[YOUR OBJECTIVE]
Down to the final character, output the records below as they stand.

[Saved data entries]

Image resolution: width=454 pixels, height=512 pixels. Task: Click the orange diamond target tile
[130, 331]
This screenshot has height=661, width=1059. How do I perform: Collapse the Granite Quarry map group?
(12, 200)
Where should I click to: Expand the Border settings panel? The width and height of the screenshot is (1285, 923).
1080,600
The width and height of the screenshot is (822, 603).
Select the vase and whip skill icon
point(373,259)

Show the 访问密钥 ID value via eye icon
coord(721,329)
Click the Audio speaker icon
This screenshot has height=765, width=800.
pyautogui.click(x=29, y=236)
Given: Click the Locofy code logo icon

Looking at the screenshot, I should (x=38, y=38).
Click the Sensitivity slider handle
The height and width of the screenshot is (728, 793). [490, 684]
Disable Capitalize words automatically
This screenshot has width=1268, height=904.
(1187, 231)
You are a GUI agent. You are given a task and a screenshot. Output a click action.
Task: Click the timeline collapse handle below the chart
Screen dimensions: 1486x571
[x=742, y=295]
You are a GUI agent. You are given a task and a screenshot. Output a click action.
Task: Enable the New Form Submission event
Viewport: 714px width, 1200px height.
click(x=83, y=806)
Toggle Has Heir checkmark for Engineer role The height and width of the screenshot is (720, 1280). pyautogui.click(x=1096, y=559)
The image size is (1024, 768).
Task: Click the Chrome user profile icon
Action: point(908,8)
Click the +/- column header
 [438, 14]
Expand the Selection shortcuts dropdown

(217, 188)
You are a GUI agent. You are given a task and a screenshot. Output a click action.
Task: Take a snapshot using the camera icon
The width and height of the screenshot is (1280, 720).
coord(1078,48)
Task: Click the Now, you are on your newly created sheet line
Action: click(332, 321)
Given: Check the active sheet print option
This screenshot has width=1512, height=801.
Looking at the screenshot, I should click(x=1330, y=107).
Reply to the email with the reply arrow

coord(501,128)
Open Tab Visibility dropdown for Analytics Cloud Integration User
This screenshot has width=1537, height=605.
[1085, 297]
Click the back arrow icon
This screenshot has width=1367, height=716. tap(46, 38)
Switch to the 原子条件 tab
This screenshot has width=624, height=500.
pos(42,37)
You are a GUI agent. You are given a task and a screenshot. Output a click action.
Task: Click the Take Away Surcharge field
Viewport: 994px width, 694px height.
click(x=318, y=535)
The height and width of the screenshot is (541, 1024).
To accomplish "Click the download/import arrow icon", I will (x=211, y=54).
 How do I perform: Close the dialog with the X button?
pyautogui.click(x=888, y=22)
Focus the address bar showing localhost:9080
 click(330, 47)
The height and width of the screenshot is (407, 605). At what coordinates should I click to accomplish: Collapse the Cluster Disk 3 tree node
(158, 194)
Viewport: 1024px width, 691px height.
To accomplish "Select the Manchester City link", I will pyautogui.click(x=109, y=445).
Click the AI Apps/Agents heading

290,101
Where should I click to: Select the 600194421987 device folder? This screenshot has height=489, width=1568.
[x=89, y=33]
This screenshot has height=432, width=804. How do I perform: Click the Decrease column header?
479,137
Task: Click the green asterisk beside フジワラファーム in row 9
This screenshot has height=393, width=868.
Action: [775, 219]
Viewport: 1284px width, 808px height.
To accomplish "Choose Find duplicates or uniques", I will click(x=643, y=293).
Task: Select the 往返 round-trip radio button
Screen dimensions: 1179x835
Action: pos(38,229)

[COMPLETED EXERCISE]
Image resolution: width=454 pixels, height=512 pixels. Task: Click the orange diamond target tile
[130, 331]
This screenshot has height=661, width=1059. How do I perform: Collapse the Granite Quarry map group?
(12, 200)
Where should I click to: Expand the Border settings panel? The width and height of the screenshot is (1285, 923).
1080,600
The width and height of the screenshot is (822, 603).
Select the vase and whip skill icon
point(373,259)

Show the 访问密钥 ID value via eye icon
coord(721,329)
Click the Audio speaker icon
This screenshot has height=765, width=800.
pyautogui.click(x=29, y=236)
Given: Click the Locofy code logo icon

Looking at the screenshot, I should (x=38, y=38).
Click the Sensitivity slider handle
The height and width of the screenshot is (728, 793). [490, 684]
Disable Capitalize words automatically
This screenshot has width=1268, height=904.
(1187, 231)
You are a GUI agent. You are given a task and a screenshot. Output a click action.
Task: Click the timeline collapse handle below the chart
Screen dimensions: 1486x571
[x=742, y=295]
You are a GUI agent. You are given a task and a screenshot. Output a click action.
Task: Enable the New Form Submission event
Viewport: 714px width, 1200px height.
click(x=83, y=806)
Toggle Has Heir checkmark for Engineer role The height and width of the screenshot is (720, 1280). pyautogui.click(x=1096, y=559)
The image size is (1024, 768).
Task: Click the Chrome user profile icon
Action: point(908,8)
Click the +/- column header
 [438, 14]
Expand the Selection shortcuts dropdown

(217, 188)
You are a GUI agent. You are given a task and a screenshot. Output a click action.
Task: Take a snapshot using the camera icon
The width and height of the screenshot is (1280, 720).
coord(1078,48)
Task: Click the Now, you are on your newly created sheet line
Action: click(332, 321)
Given: Check the active sheet print option
This screenshot has width=1512, height=801.
Looking at the screenshot, I should click(x=1330, y=107).
Reply to the email with the reply arrow

coord(501,128)
Open Tab Visibility dropdown for Analytics Cloud Integration User
This screenshot has width=1537, height=605.
[1085, 297]
Click the back arrow icon
This screenshot has width=1367, height=716. tap(46, 38)
Switch to the 原子条件 tab
This screenshot has width=624, height=500.
pos(42,37)
You are a GUI agent. You are given a task and a screenshot. Output a click action.
Task: Click the Take Away Surcharge field
Viewport: 994px width, 694px height.
click(x=318, y=535)
The height and width of the screenshot is (541, 1024).
To accomplish "Click the download/import arrow icon", I will (x=211, y=54).
 How do I perform: Close the dialog with the X button?
pyautogui.click(x=888, y=22)
Focus the address bar showing localhost:9080
 click(330, 47)
The height and width of the screenshot is (407, 605). At what coordinates should I click to accomplish: Collapse the Cluster Disk 3 tree node
(158, 194)
Viewport: 1024px width, 691px height.
To accomplish "Select the Manchester City link", I will pyautogui.click(x=109, y=445).
Click the AI Apps/Agents heading

290,101
Where should I click to: Select the 600194421987 device folder? This screenshot has height=489, width=1568.
[x=89, y=33]
This screenshot has height=432, width=804. How do I perform: Click the Decrease column header?
479,137
Task: Click the green asterisk beside フジワラファーム in row 9
This screenshot has height=393, width=868.
Action: [775, 219]
Viewport: 1284px width, 808px height.
To accomplish "Choose Find duplicates or uniques", I will click(x=643, y=293).
Task: Select the 往返 round-trip radio button
Screen dimensions: 1179x835
Action: pos(38,229)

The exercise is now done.